Już niedługo - po wyborach parlamentarnych - może się zmienić nie tylko kształt krajowej polityki, ale i nasze najbliższe otoczenie. W krajobrazie Warszawy może niebawem zabraknąć np. stojącego w stolicy od 60 lat Pałacu Kultury i Nauki, postawionego na cześć Stalina - zapowiedziano na konwencji PiS na Dolnym Śląsku.
REKLAMA
O to apelował podczas spotkania w Wołowie Tomasz Małek, kandydat PiS do Sejmu, przewodniczący stowarzyszenia Solidarni 2010 we Wrocławiu. – Trzeba zburzyć Pałac Kultury w Warszawie, symbolu rosyjskiej okupacji – apelował Małek podkreślając, że na miejscu wpisanego przed dziewięcioma laty do rejestru zabytków pałacu powinien stanąć pomnik Bitwy Warszawskiej 1920 roku.

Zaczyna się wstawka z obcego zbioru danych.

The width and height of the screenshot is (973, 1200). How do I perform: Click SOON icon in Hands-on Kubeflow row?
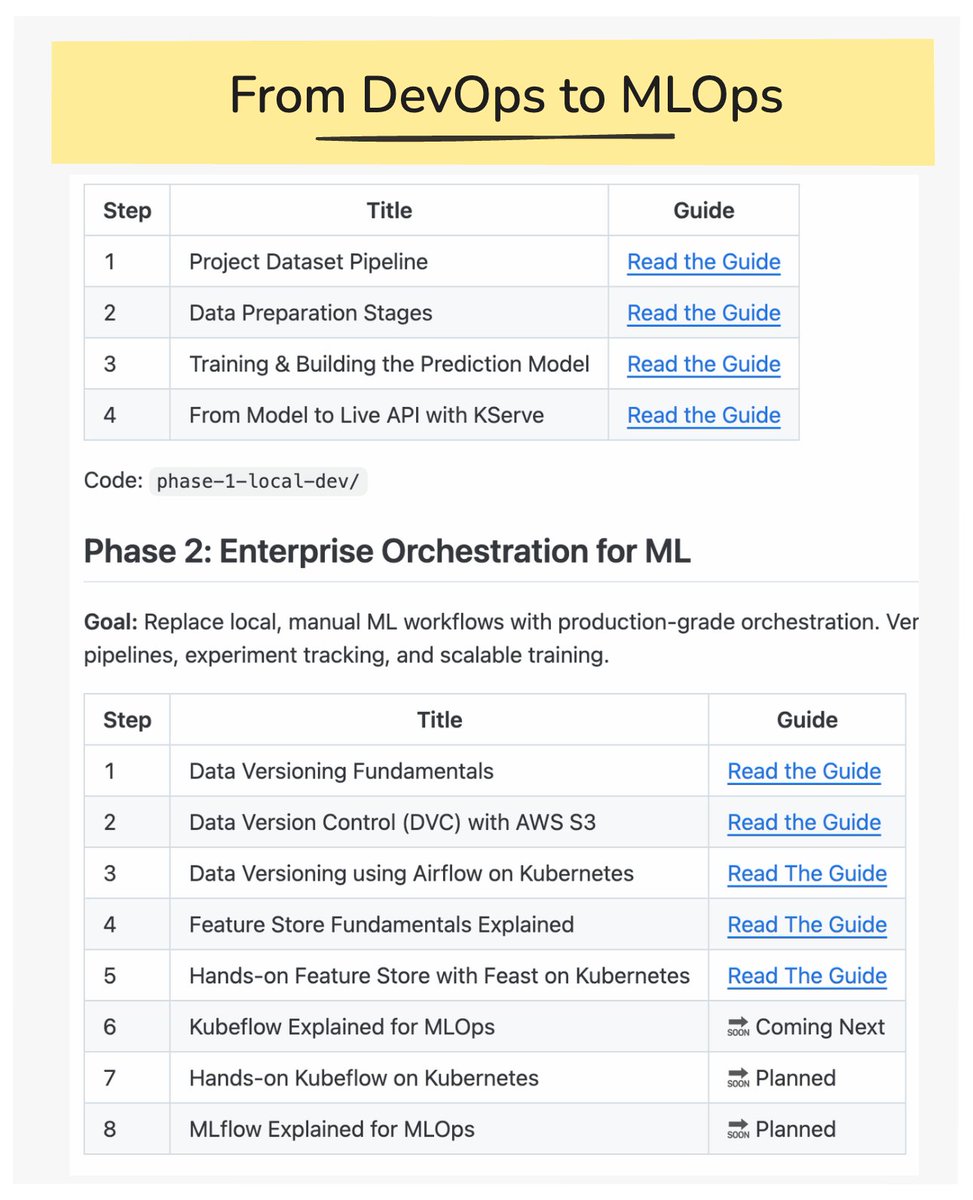(x=738, y=1078)
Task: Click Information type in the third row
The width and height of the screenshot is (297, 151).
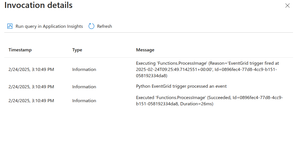Action: pos(84,101)
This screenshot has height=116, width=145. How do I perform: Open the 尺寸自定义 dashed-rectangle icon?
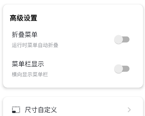point(16,110)
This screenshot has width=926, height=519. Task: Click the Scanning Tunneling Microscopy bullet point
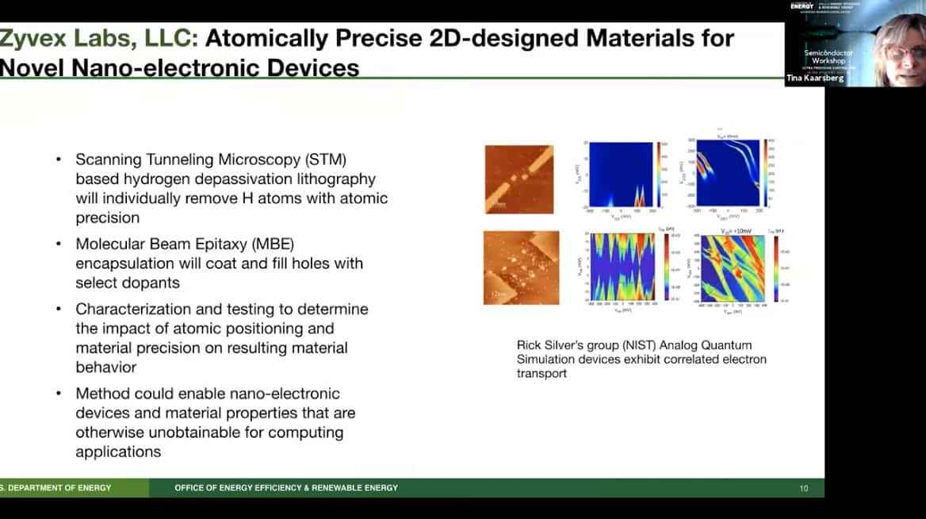(232, 188)
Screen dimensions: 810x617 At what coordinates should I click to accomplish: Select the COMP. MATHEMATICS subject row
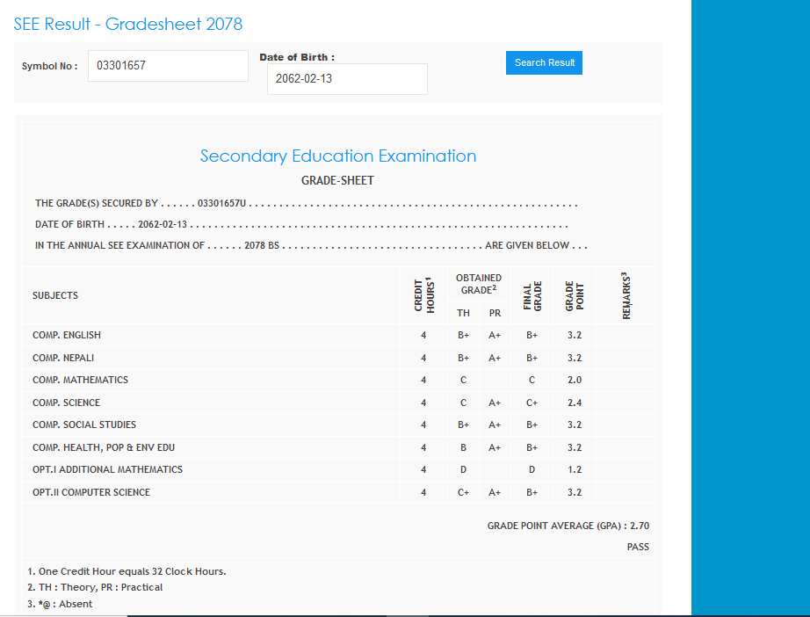80,380
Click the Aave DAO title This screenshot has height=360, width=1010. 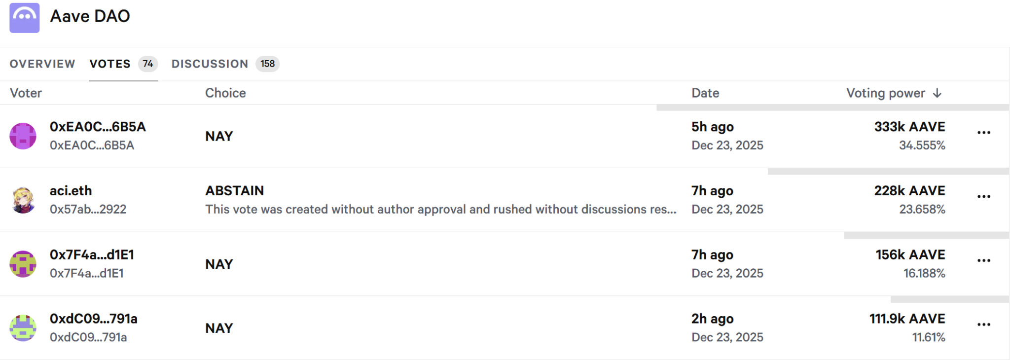90,16

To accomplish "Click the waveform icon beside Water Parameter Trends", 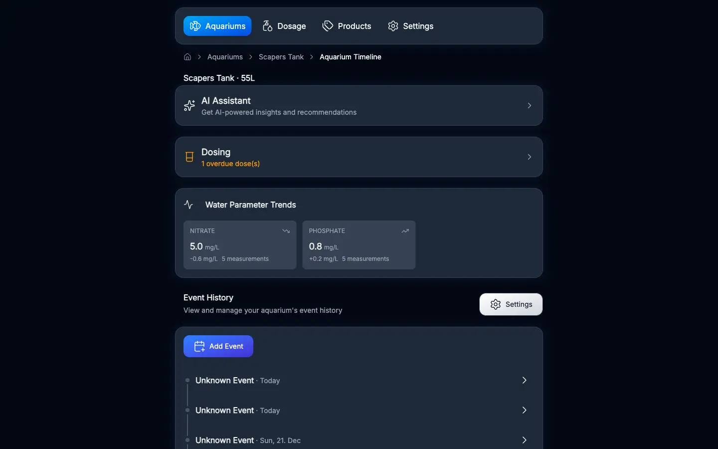I will pyautogui.click(x=188, y=205).
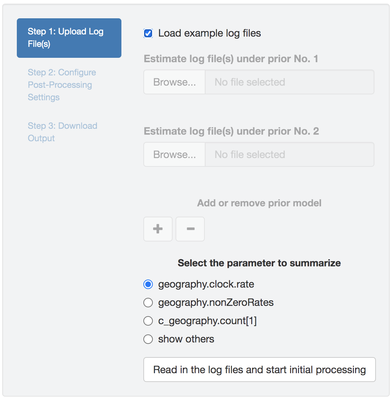Click the 'Load example log files' label text
This screenshot has width=392, height=401.
pyautogui.click(x=210, y=33)
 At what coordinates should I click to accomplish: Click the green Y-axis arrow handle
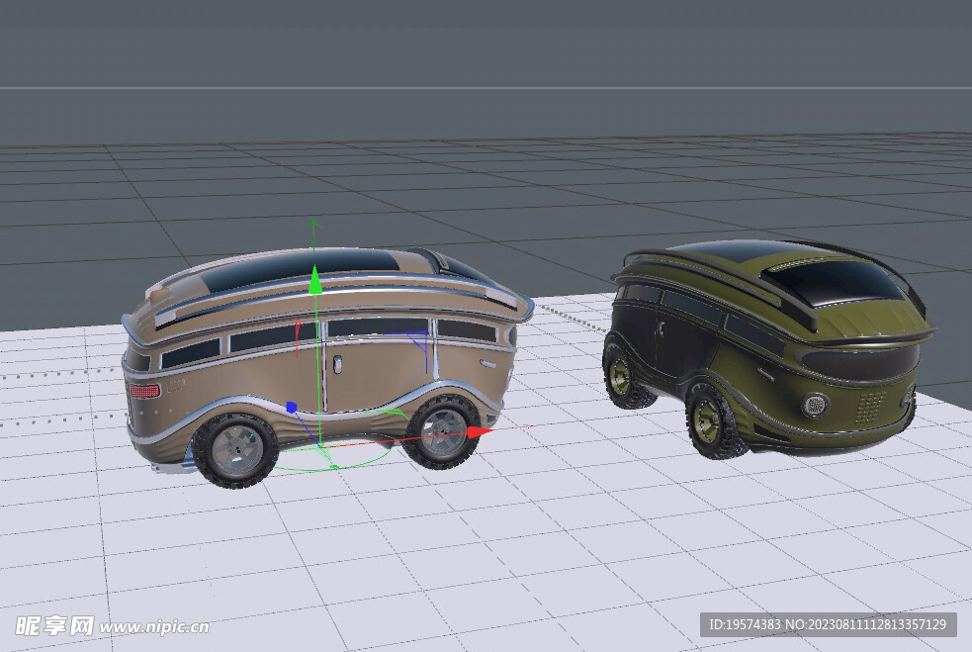pos(314,283)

Zburzenie PKiN to jednak nie jedyny pomysł wrocławskiego PiS-u. Po wygranych wyborach - jak przewidują dolnośląscy politycy największej opozycyjnej partii - trzeba będzie też bliżej "przyjrzeć się" ponadstuletniej wrocławskiej Hali Stulecia. Działacze postulują zmianę nazwy tego zabytku, bo - jak tłumaczą – "stoi on na ziemiach polskich". Patronem dla hali miałby być polski bohater - ks. Józef Poniatowski, który zginął w czasie bitwy pod Lipskiem w 1813 roku, walcząc u boku Napoleona.
To nie pierwszy raz, gdy popularny "Pekin" wzbudza otwartą krytykę ze strony polityków PiS. Swego czasu radny tej partii Maciej Maciejowski zarzucił pałacowi, że propaguje komunizm. Według niego, niedozwolone treści przedstawia wyrzeźbiona postać trzymająca księgę z napisem "Marx, Engels, Lenin". – Lenin to przecież zwyczajny masowy ludobójca – mówił Maciejowski.
Symbol współczesnej Warszawy, dla jednych - dowód na wieloletnią sowiecką dominację, dla drugich - sztandarowy przykład siermiężnej komunistycznej architektury; jeszcze inni widzą go głównie jako miejsce wydarzeń kulturalnych. Pałac Kultury i Nauki, wzniesiony na cześć Józefa Stalina wielki gmach, wciąż budzi mieszane uczucia.
Źródło: "Gazeta Wyborcza"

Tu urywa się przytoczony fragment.